Copy out each line of the material below that holds the string "options".
'''
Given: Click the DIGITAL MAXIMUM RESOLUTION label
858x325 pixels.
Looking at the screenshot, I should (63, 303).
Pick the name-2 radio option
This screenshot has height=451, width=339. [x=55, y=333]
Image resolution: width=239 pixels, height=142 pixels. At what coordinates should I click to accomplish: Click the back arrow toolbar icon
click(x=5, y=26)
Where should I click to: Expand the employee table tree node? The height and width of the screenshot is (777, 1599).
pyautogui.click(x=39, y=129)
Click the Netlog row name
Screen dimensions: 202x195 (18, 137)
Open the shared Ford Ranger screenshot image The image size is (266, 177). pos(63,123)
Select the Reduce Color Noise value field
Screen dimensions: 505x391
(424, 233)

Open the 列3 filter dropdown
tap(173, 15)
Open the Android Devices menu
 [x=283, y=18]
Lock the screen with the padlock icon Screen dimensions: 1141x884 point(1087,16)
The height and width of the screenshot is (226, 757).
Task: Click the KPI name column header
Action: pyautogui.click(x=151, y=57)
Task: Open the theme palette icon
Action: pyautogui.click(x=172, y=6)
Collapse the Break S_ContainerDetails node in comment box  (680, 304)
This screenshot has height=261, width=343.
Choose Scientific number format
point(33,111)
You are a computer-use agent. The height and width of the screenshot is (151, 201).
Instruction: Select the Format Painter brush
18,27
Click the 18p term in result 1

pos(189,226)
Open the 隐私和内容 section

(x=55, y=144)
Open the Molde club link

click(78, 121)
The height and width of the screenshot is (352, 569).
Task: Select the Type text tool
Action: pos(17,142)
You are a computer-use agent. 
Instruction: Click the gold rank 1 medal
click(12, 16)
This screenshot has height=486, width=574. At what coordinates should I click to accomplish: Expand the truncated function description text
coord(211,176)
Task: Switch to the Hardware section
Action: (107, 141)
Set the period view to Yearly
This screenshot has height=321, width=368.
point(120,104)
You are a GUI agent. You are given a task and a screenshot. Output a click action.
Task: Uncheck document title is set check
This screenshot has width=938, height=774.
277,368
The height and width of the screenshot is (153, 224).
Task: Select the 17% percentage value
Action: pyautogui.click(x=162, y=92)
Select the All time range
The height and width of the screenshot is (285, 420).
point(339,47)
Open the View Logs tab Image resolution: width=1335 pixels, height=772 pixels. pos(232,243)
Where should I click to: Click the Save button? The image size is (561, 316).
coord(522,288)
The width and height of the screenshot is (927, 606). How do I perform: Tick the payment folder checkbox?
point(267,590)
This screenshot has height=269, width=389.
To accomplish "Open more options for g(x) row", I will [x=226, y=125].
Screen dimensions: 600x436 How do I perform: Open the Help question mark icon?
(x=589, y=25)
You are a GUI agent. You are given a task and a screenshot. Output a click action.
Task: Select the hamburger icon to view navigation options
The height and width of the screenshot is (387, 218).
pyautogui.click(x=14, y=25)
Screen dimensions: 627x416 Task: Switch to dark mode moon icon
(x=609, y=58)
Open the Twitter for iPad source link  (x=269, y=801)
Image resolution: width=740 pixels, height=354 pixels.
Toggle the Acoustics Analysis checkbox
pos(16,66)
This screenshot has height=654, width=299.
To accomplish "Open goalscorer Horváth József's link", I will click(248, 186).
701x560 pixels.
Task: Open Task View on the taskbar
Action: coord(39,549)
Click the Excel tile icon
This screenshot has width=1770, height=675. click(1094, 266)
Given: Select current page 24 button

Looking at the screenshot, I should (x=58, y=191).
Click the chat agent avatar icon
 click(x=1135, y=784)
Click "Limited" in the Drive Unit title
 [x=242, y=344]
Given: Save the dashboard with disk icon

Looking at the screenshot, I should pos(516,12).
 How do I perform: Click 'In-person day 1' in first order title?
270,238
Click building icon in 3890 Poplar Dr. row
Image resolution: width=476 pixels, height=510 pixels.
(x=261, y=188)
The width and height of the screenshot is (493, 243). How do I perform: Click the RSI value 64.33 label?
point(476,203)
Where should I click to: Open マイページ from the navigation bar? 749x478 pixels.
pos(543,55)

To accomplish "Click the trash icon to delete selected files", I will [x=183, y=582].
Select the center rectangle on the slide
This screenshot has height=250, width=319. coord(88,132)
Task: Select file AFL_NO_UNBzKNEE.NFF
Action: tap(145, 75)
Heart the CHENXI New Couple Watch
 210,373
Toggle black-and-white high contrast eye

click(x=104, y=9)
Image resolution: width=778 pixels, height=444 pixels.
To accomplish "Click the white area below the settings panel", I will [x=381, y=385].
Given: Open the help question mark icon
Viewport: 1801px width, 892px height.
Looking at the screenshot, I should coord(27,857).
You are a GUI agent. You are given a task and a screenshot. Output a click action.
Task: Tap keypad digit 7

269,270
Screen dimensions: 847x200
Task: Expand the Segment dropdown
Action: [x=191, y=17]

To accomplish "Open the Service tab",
'''
YOUR RESPONSE:
To accomplish "Open more options for g(x) row", I will [x=226, y=125].
Task: Select the hamburger icon to view navigation options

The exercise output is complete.